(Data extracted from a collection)
-------

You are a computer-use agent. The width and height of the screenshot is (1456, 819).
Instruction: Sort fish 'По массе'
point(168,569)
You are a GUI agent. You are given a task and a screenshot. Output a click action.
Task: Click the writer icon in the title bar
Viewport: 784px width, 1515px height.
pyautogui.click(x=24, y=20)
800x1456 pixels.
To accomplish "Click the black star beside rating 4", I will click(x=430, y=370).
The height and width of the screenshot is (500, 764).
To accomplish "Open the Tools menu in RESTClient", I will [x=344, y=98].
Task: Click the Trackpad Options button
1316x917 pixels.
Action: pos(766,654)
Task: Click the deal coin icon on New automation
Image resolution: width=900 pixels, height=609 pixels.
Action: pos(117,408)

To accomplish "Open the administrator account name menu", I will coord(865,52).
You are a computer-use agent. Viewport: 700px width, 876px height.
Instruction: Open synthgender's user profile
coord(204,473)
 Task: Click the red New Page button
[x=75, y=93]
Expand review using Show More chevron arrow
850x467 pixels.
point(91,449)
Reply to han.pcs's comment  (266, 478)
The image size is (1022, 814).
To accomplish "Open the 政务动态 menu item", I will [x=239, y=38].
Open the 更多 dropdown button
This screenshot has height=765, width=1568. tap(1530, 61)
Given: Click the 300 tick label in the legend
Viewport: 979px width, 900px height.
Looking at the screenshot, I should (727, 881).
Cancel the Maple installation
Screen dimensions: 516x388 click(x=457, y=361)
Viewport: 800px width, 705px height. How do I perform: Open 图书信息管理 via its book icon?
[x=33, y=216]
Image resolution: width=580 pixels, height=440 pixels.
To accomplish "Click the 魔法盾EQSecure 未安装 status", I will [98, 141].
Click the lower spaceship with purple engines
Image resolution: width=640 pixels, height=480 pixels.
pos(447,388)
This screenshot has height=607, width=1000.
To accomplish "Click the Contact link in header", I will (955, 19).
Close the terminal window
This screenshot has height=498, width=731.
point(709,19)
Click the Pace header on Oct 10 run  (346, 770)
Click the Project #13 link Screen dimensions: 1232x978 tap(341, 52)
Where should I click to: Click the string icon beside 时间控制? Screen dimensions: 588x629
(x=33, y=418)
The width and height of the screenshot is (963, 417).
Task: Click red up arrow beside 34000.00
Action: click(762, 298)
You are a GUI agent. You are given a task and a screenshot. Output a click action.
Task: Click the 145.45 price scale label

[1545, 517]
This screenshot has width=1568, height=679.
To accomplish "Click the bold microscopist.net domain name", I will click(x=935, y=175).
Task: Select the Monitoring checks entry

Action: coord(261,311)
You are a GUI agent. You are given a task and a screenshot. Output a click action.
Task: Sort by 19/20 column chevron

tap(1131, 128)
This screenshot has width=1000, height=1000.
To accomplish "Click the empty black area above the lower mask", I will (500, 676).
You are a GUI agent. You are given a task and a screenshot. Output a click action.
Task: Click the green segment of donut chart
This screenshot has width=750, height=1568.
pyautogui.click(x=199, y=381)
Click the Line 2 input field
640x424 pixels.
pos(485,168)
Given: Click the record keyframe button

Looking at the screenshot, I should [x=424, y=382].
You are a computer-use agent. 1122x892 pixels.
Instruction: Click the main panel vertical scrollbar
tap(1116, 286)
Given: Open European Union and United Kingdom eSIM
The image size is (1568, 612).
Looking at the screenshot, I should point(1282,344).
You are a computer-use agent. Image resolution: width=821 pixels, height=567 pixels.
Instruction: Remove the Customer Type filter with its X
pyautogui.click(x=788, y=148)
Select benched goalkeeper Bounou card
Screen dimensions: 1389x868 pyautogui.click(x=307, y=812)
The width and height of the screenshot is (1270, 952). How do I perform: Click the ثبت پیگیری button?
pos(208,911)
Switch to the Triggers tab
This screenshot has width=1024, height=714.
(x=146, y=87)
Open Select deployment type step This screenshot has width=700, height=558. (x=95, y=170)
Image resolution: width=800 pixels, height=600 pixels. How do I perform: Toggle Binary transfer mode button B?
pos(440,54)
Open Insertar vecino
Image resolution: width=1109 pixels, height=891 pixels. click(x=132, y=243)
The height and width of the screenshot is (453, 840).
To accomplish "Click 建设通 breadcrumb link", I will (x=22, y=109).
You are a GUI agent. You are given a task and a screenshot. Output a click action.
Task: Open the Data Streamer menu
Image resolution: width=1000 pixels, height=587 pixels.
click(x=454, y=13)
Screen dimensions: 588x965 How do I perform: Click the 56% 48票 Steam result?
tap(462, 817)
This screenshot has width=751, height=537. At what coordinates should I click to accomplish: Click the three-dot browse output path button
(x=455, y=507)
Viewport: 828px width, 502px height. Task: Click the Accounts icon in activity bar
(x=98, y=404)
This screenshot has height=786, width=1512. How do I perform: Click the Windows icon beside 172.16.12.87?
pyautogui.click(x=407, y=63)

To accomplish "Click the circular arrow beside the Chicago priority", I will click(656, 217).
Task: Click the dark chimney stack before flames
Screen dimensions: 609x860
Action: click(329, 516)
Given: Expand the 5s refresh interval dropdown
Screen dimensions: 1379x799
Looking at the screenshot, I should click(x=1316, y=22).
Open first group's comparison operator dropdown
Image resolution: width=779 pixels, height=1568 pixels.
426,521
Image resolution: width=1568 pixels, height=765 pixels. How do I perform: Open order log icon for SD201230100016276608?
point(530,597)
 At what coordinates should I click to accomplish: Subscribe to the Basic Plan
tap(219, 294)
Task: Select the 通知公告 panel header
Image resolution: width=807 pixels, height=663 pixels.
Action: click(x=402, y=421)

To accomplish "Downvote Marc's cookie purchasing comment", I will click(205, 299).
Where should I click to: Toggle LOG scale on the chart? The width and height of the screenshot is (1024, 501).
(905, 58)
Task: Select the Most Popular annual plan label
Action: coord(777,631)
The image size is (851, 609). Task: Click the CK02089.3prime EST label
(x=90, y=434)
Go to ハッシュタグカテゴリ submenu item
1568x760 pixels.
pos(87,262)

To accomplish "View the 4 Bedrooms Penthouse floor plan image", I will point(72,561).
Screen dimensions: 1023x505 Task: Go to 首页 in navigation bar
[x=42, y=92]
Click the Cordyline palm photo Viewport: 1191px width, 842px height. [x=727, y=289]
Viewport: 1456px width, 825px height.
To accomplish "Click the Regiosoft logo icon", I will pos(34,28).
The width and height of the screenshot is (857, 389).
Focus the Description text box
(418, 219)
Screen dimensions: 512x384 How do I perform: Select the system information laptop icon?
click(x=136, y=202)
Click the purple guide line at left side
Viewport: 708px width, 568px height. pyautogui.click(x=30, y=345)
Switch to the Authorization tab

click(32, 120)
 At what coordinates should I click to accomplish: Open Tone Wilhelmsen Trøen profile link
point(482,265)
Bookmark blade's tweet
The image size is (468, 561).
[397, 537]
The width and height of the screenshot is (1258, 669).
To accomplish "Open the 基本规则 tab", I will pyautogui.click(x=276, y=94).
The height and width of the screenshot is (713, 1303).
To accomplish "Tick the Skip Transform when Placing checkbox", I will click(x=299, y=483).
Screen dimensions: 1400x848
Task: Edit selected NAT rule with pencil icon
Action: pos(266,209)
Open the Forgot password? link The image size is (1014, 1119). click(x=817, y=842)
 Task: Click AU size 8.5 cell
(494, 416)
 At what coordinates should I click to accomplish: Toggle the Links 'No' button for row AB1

-------

What is expected
From the first line to the last, return the data exactly as written.

Answer for this exercise
You are a computer-use agent. The width and height of the screenshot is (1456, 819).
Instruction: Sort fish 'По массе'
point(168,569)
You are a GUI agent. You are given a task and a screenshot. Output a click action.
Task: Click the writer icon in the title bar
Viewport: 784px width, 1515px height.
pyautogui.click(x=24, y=20)
800x1456 pixels.
To accomplish "Click the black star beside rating 4", I will click(x=430, y=370).
The height and width of the screenshot is (500, 764).
To accomplish "Open the Tools menu in RESTClient", I will [x=344, y=98].
Task: Click the Trackpad Options button
1316x917 pixels.
Action: pos(766,654)
Task: Click the deal coin icon on New automation
Image resolution: width=900 pixels, height=609 pixels.
Action: pos(117,408)

To accomplish "Open the administrator account name menu", I will coord(865,52).
You are a computer-use agent. Viewport: 700px width, 876px height.
Instruction: Open synthgender's user profile
coord(204,473)
 Task: Click the red New Page button
[x=75, y=93]
Expand review using Show More chevron arrow
850x467 pixels.
point(91,449)
Reply to han.pcs's comment  (266, 478)
The image size is (1022, 814).
To accomplish "Open the 政务动态 menu item", I will [x=239, y=38].
Open the 更多 dropdown button
This screenshot has height=765, width=1568. tap(1530, 61)
Given: Click the 300 tick label in the legend
Viewport: 979px width, 900px height.
Looking at the screenshot, I should (727, 881).
Cancel the Maple installation
Screen dimensions: 516x388 click(x=457, y=361)
Viewport: 800px width, 705px height. How do I perform: Open 图书信息管理 via its book icon?
[x=33, y=216]
Image resolution: width=580 pixels, height=440 pixels.
To accomplish "Click the 魔法盾EQSecure 未安装 status", I will [98, 141].
Click the lower spaceship with purple engines
Image resolution: width=640 pixels, height=480 pixels.
pos(447,388)
This screenshot has height=607, width=1000.
To accomplish "Click the Contact link in header", I will (955, 19).
Close the terminal window
This screenshot has height=498, width=731.
point(709,19)
Click the Pace header on Oct 10 run  (346, 770)
Click the Project #13 link Screen dimensions: 1232x978 tap(341, 52)
Where should I click to: Click the string icon beside 时间控制? Screen dimensions: 588x629
(x=33, y=418)
The width and height of the screenshot is (963, 417).
Task: Click red up arrow beside 34000.00
Action: click(762, 298)
You are a GUI agent. You are given a task and a screenshot. Output a click action.
Task: Click the 145.45 price scale label

[1545, 517]
This screenshot has width=1568, height=679.
To accomplish "Click the bold microscopist.net domain name", I will click(x=935, y=175).
Task: Select the Monitoring checks entry

Action: coord(261,311)
You are a GUI agent. You are given a task and a screenshot. Output a click action.
Task: Sort by 19/20 column chevron

tap(1131, 128)
This screenshot has width=1000, height=1000.
To accomplish "Click the empty black area above the lower mask", I will (500, 676).
You are a GUI agent. You are given a task and a screenshot. Output a click action.
Task: Click the green segment of donut chart
This screenshot has width=750, height=1568.
pyautogui.click(x=199, y=381)
Click the Line 2 input field
640x424 pixels.
pos(485,168)
Given: Click the record keyframe button

Looking at the screenshot, I should [x=424, y=382].
You are a computer-use agent. 1122x892 pixels.
Instruction: Click the main panel vertical scrollbar
tap(1116, 286)
Given: Open European Union and United Kingdom eSIM
The image size is (1568, 612).
Looking at the screenshot, I should point(1282,344).
You are a computer-use agent. Image resolution: width=821 pixels, height=567 pixels.
Instruction: Remove the Customer Type filter with its X
pyautogui.click(x=788, y=148)
Select benched goalkeeper Bounou card
Screen dimensions: 1389x868 pyautogui.click(x=307, y=812)
The width and height of the screenshot is (1270, 952). How do I perform: Click the ثبت پیگیری button?
pos(208,911)
Switch to the Triggers tab
This screenshot has width=1024, height=714.
(x=146, y=87)
Open Select deployment type step This screenshot has width=700, height=558. (x=95, y=170)
Image resolution: width=800 pixels, height=600 pixels. How do I perform: Toggle Binary transfer mode button B?
pos(440,54)
Open Insertar vecino
Image resolution: width=1109 pixels, height=891 pixels. click(x=132, y=243)
The height and width of the screenshot is (453, 840).
To accomplish "Click 建设通 breadcrumb link", I will (x=22, y=109).
You are a GUI agent. You are given a task and a screenshot. Output a click action.
Task: Open the Data Streamer menu
Image resolution: width=1000 pixels, height=587 pixels.
click(x=454, y=13)
Screen dimensions: 588x965 How do I perform: Click the 56% 48票 Steam result?
tap(462, 817)
This screenshot has width=751, height=537. At what coordinates should I click to accomplish: Click the three-dot browse output path button
(x=455, y=507)
Viewport: 828px width, 502px height. Task: Click the Accounts icon in activity bar
(x=98, y=404)
This screenshot has height=786, width=1512. How do I perform: Click the Windows icon beside 172.16.12.87?
pyautogui.click(x=407, y=63)

To accomplish "Click the circular arrow beside the Chicago priority", I will click(656, 217).
Task: Click the dark chimney stack before flames
Screen dimensions: 609x860
Action: click(329, 516)
Given: Expand the 5s refresh interval dropdown
Screen dimensions: 1379x799
Looking at the screenshot, I should click(x=1316, y=22).
Open first group's comparison operator dropdown
Image resolution: width=779 pixels, height=1568 pixels.
426,521
Image resolution: width=1568 pixels, height=765 pixels. How do I perform: Open order log icon for SD201230100016276608?
point(530,597)
 At what coordinates should I click to accomplish: Subscribe to the Basic Plan
tap(219, 294)
Task: Select the 通知公告 panel header
Image resolution: width=807 pixels, height=663 pixels.
Action: click(x=402, y=421)

To accomplish "Downvote Marc's cookie purchasing comment", I will click(205, 299).
Where should I click to: Toggle LOG scale on the chart? The width and height of the screenshot is (1024, 501).
(905, 58)
Task: Select the Most Popular annual plan label
Action: coord(777,631)
The image size is (851, 609). Task: Click the CK02089.3prime EST label
(x=90, y=434)
Go to ハッシュタグカテゴリ submenu item
1568x760 pixels.
pos(87,262)

To accomplish "View the 4 Bedrooms Penthouse floor plan image", I will point(72,561).
Screen dimensions: 1023x505 Task: Go to 首页 in navigation bar
[x=42, y=92]
Click the Cordyline palm photo Viewport: 1191px width, 842px height. [x=727, y=289]
Viewport: 1456px width, 825px height.
To accomplish "Click the Regiosoft logo icon", I will pos(34,28).
The width and height of the screenshot is (857, 389).
Focus the Description text box
(418, 219)
Screen dimensions: 512x384 How do I perform: Select the system information laptop icon?
click(x=136, y=202)
Click the purple guide line at left side
Viewport: 708px width, 568px height. pyautogui.click(x=30, y=345)
Switch to the Authorization tab

click(32, 120)
 At what coordinates should I click to accomplish: Open Tone Wilhelmsen Trøen profile link
point(482,265)
Bookmark blade's tweet
The image size is (468, 561).
[397, 537]
The width and height of the screenshot is (1258, 669).
To accomplish "Open the 基本规则 tab", I will pyautogui.click(x=276, y=94).
The height and width of the screenshot is (713, 1303).
To accomplish "Tick the Skip Transform when Placing checkbox", I will click(x=299, y=483).
Screen dimensions: 1400x848
Task: Edit selected NAT rule with pencil icon
Action: pos(266,209)
Open the Forgot password? link The image size is (1014, 1119). click(x=817, y=842)
 Task: Click AU size 8.5 cell
(494, 416)
 At what coordinates should I click to accomplish: Toggle the Links 'No' button for row AB1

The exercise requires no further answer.